- [Task]: Below are some records. Return exactly the lines from the one containing "This screenshot has width=1280, height=760." through the one containing "Select the Story", both included, and only those.

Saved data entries

*** Begin section ***

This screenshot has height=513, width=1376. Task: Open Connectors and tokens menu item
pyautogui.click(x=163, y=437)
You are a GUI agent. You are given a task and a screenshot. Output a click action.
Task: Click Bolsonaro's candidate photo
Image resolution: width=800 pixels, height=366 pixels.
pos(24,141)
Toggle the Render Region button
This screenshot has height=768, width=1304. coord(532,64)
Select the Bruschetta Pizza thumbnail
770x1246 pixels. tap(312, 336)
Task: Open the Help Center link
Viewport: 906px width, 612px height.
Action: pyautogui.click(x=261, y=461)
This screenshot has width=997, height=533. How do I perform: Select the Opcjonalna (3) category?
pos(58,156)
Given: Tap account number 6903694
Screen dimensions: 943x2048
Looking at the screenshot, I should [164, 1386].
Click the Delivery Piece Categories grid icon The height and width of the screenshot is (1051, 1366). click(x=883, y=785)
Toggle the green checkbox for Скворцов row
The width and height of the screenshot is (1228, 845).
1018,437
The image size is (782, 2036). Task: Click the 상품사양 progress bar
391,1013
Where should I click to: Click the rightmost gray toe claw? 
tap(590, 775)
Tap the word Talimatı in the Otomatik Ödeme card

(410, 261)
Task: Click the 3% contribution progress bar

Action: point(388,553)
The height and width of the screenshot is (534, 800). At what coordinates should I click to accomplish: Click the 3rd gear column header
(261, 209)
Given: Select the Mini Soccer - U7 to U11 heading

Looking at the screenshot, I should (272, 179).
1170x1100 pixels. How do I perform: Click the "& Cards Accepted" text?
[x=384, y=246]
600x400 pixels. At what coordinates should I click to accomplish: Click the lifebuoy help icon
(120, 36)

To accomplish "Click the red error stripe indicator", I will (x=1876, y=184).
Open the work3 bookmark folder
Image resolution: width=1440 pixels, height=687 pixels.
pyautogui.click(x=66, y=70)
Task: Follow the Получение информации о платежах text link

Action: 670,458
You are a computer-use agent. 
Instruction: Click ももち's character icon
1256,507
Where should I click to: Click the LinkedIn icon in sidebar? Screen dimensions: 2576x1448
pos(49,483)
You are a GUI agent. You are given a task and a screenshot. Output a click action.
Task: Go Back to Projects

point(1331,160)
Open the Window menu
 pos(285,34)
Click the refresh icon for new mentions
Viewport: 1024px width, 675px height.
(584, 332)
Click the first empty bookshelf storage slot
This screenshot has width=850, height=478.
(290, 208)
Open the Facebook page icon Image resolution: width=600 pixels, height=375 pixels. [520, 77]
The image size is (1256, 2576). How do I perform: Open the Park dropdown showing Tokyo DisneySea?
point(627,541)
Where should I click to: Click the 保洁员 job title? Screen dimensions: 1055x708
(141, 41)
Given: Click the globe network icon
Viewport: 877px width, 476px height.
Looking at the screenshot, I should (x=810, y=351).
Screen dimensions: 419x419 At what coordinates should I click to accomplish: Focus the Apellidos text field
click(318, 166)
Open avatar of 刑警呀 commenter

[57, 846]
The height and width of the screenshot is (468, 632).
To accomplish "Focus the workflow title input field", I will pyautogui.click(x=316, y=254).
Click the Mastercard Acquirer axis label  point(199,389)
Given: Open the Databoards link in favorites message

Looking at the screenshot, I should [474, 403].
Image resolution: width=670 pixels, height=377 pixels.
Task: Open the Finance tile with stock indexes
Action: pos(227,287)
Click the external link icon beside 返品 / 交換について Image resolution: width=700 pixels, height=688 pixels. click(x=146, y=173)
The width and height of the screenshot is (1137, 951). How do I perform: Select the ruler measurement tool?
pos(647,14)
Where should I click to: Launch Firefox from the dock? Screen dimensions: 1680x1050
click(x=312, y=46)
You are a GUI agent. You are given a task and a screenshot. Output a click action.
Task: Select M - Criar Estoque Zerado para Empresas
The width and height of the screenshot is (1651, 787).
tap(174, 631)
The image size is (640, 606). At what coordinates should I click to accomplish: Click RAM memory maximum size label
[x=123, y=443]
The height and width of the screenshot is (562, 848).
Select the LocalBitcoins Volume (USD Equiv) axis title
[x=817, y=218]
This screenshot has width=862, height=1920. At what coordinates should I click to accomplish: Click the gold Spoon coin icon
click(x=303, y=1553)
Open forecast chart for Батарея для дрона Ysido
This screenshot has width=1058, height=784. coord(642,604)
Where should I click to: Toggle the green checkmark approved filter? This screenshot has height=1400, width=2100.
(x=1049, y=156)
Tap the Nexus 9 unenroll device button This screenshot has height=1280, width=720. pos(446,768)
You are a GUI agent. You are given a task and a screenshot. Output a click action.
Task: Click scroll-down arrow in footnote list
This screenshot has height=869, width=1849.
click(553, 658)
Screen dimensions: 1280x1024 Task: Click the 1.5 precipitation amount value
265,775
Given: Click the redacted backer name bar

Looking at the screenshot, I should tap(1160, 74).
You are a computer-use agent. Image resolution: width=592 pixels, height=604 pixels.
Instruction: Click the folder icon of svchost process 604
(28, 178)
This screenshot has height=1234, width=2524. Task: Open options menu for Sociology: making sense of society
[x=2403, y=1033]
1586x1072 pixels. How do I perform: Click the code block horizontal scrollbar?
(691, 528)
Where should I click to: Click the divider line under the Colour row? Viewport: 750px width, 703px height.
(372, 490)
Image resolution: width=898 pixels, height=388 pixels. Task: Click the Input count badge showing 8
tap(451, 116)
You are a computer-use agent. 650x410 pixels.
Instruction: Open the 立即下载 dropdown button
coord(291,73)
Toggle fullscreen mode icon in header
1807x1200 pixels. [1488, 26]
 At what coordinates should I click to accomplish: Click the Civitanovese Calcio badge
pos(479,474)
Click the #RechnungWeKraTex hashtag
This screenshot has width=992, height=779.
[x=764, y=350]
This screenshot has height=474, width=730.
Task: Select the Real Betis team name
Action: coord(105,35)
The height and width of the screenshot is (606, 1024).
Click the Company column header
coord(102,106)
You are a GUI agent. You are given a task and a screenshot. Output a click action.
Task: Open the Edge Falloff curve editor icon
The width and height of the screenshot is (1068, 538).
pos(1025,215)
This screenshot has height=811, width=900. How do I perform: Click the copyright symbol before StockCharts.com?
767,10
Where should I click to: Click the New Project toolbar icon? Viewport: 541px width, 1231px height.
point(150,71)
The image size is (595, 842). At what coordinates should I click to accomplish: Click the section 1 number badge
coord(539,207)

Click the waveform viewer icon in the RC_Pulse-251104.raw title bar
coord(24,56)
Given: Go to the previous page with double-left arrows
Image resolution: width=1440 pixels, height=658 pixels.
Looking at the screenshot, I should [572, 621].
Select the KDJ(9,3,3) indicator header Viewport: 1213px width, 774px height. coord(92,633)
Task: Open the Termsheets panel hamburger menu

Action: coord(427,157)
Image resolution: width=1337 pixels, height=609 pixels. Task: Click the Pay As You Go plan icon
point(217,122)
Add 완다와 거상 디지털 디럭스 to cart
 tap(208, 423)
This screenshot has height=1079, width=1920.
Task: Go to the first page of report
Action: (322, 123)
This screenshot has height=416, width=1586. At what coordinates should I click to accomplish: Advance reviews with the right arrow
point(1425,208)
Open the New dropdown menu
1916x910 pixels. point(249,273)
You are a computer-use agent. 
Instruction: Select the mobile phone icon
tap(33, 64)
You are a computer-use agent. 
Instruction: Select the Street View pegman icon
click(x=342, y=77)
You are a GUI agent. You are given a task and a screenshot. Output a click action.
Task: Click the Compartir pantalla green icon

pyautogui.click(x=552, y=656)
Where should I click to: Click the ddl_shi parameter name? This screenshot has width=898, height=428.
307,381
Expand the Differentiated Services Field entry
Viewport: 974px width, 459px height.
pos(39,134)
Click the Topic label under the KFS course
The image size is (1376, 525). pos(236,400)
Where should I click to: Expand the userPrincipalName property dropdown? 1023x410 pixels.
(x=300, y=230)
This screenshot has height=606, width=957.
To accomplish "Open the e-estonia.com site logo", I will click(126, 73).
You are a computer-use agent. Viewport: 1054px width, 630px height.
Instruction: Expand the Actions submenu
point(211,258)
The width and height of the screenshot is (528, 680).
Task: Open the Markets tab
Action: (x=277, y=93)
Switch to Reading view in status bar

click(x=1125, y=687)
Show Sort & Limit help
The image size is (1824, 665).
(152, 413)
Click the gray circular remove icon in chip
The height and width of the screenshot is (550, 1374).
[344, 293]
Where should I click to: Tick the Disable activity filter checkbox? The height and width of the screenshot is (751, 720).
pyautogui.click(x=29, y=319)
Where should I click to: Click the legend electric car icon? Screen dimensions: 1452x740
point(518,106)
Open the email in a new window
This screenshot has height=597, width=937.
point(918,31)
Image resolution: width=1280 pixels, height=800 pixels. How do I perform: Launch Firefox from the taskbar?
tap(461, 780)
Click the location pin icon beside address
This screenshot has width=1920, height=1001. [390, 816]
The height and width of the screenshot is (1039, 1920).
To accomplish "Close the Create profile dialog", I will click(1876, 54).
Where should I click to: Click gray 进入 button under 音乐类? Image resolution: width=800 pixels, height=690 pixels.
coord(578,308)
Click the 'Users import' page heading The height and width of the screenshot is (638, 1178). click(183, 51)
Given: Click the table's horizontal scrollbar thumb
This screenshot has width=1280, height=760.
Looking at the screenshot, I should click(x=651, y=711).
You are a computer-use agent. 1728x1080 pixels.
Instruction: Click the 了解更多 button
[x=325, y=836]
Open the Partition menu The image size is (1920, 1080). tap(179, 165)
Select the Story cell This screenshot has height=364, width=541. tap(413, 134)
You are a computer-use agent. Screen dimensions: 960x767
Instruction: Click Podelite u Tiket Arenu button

*** End section ***

- [Task solution]:
This screenshot has width=1280, height=760.
Looking at the screenshot, I should click(x=651, y=711).
You are a computer-use agent. 1728x1080 pixels.
Instruction: Click the 了解更多 button
[x=325, y=836]
Open the Partition menu The image size is (1920, 1080). tap(179, 165)
Select the Story cell This screenshot has height=364, width=541. tap(413, 134)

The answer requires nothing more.